How many lines in these entries contain the string "Given"? Reply with the number alone.

• Data section:

-- Opening Marker --

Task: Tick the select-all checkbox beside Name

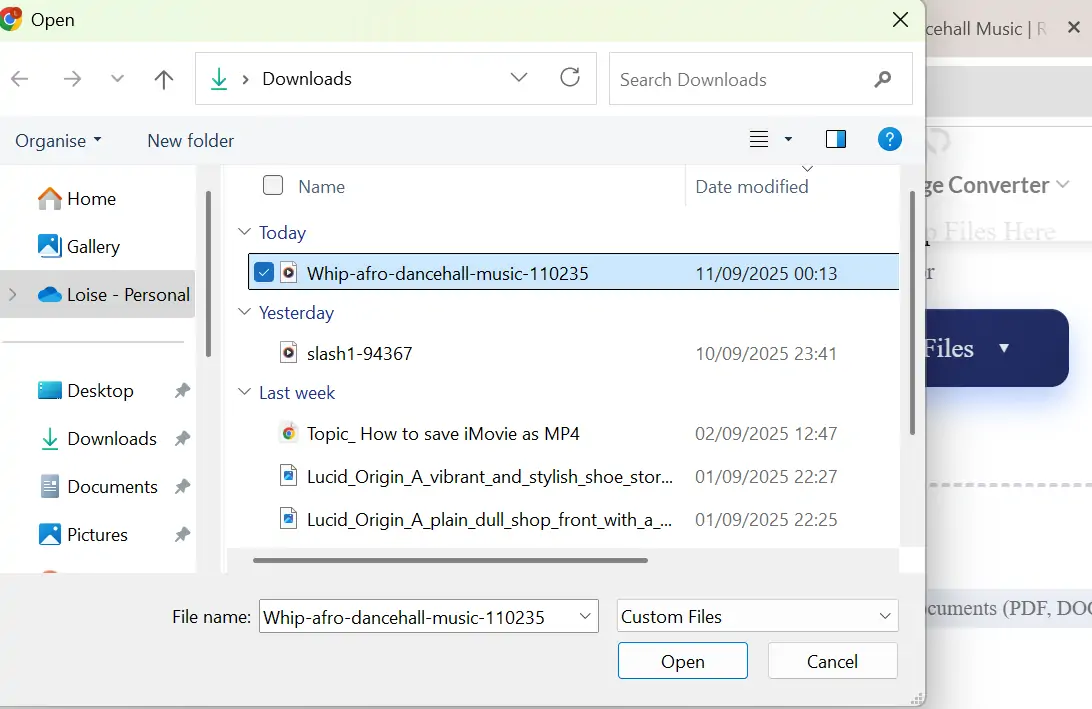Action: point(273,185)
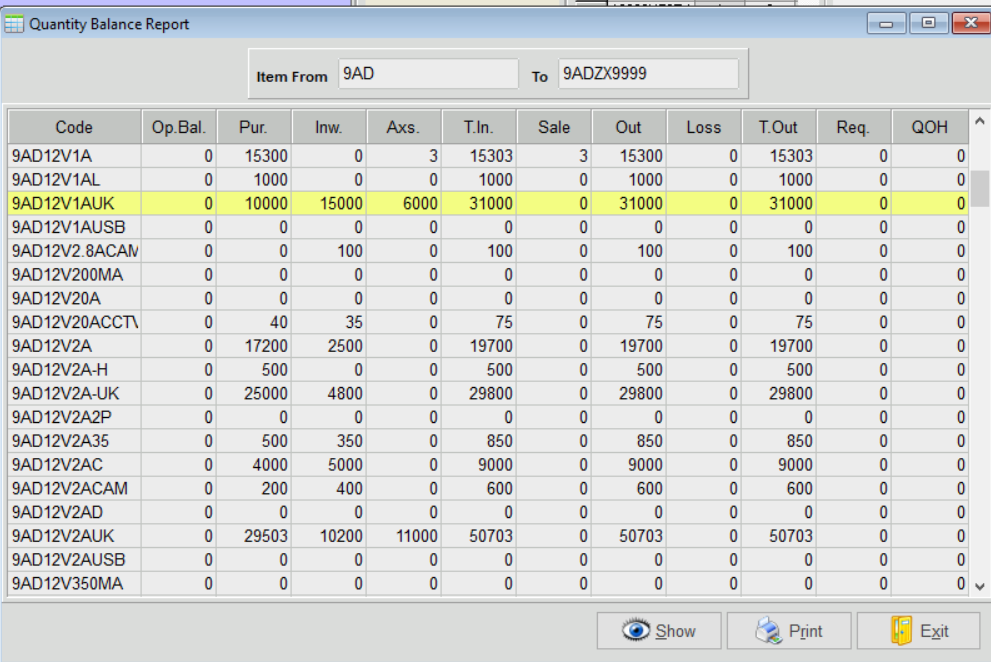This screenshot has height=662, width=991.
Task: Select the row with code 9AD12V2A-UK
Action: pos(74,393)
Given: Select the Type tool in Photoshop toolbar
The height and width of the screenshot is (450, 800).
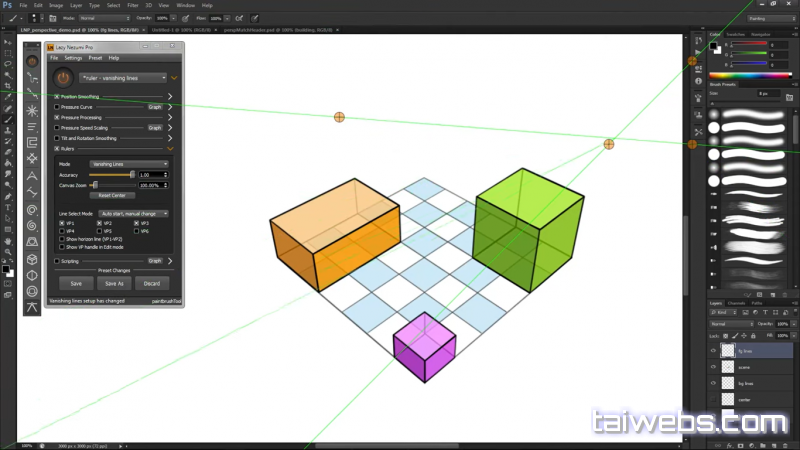Looking at the screenshot, I should 8,207.
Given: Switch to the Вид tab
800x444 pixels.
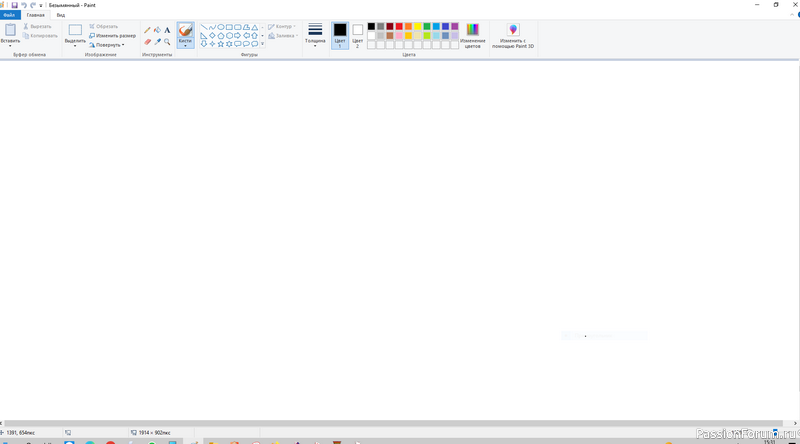Looking at the screenshot, I should point(61,15).
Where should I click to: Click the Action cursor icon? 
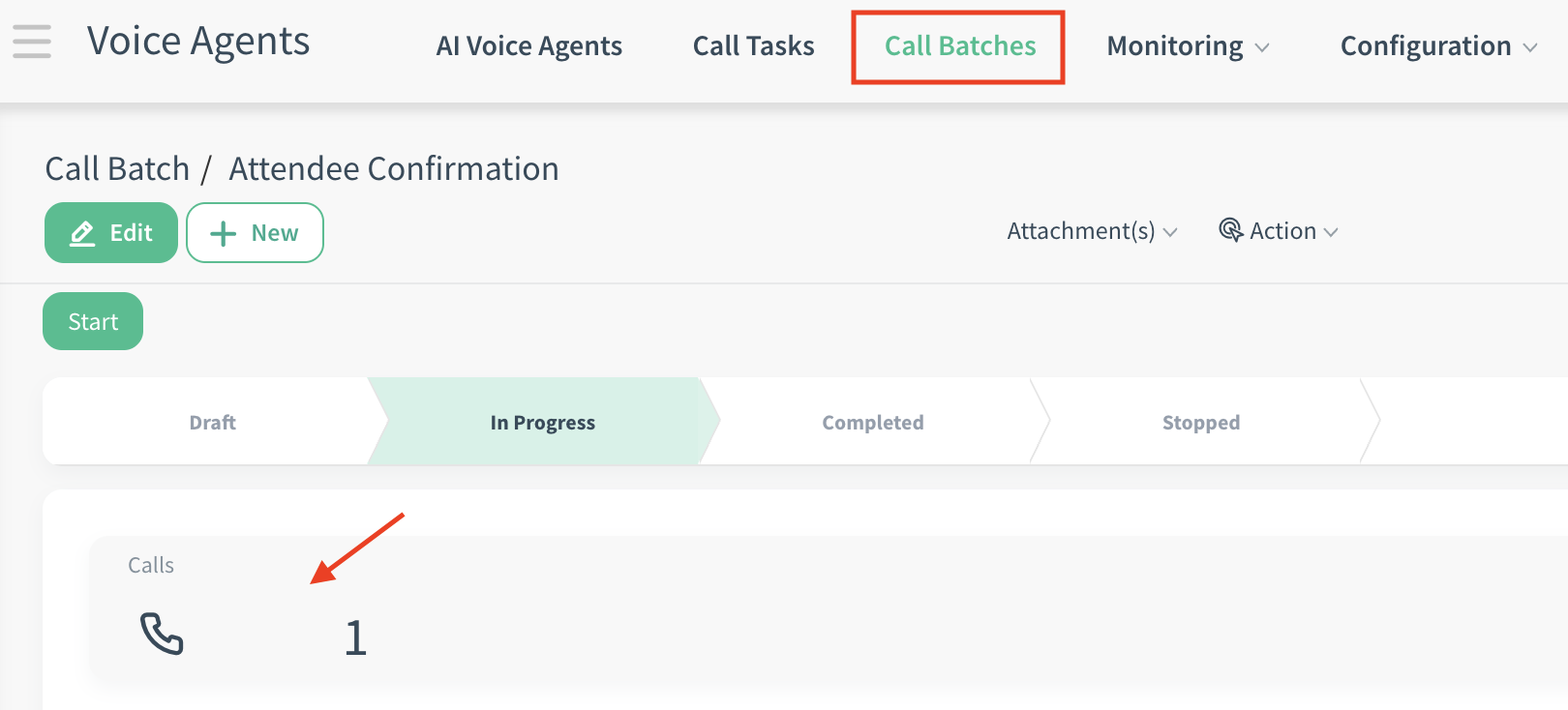(x=1230, y=230)
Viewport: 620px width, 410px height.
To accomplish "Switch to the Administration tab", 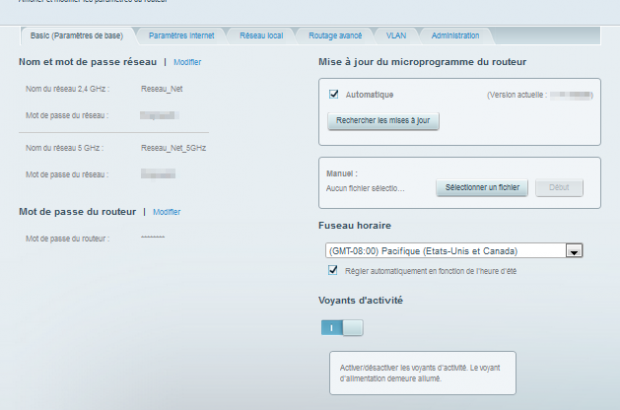I will coord(455,35).
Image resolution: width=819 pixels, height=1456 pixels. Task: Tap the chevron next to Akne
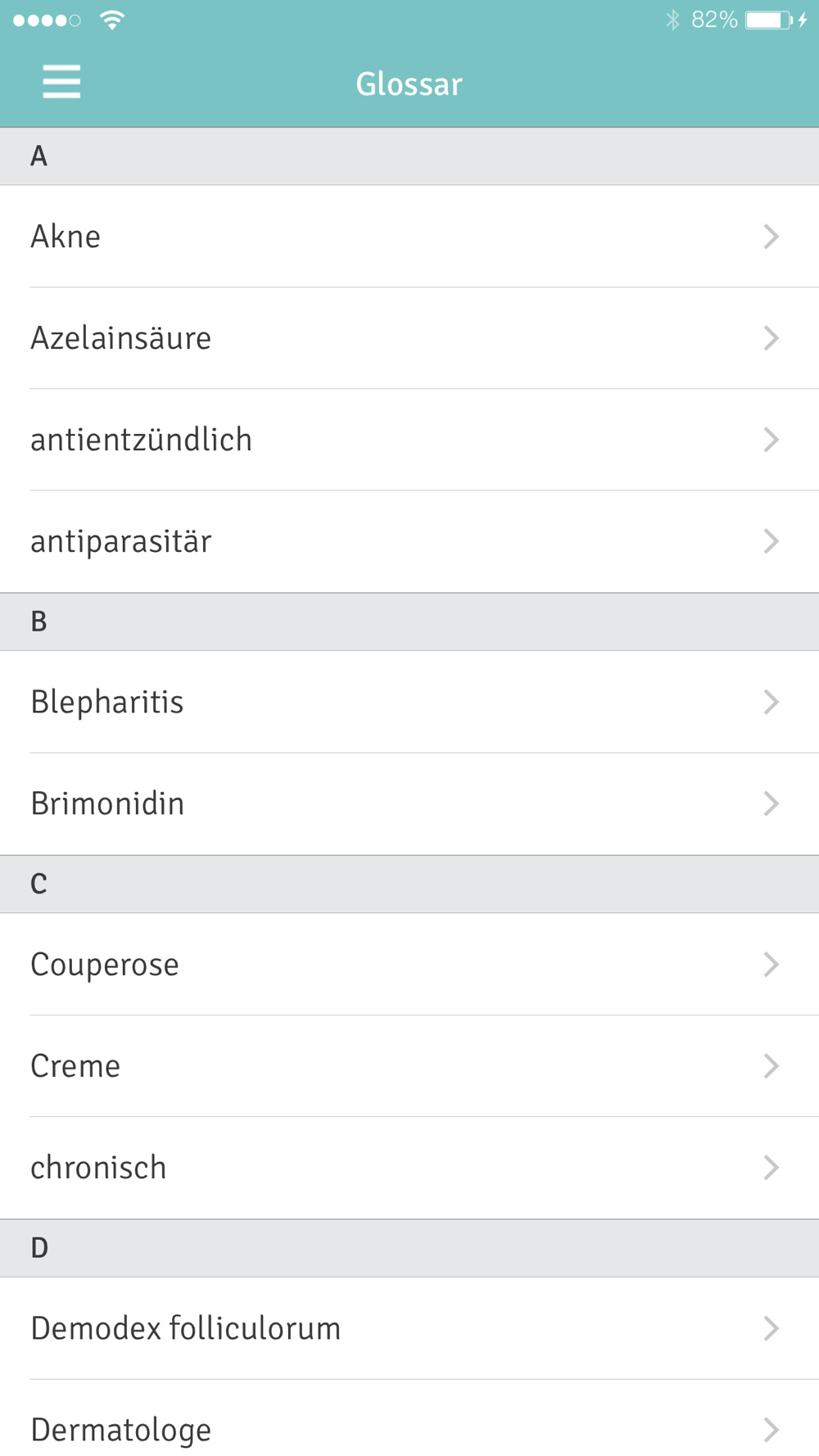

-- Closing Marker --

• Solution: 2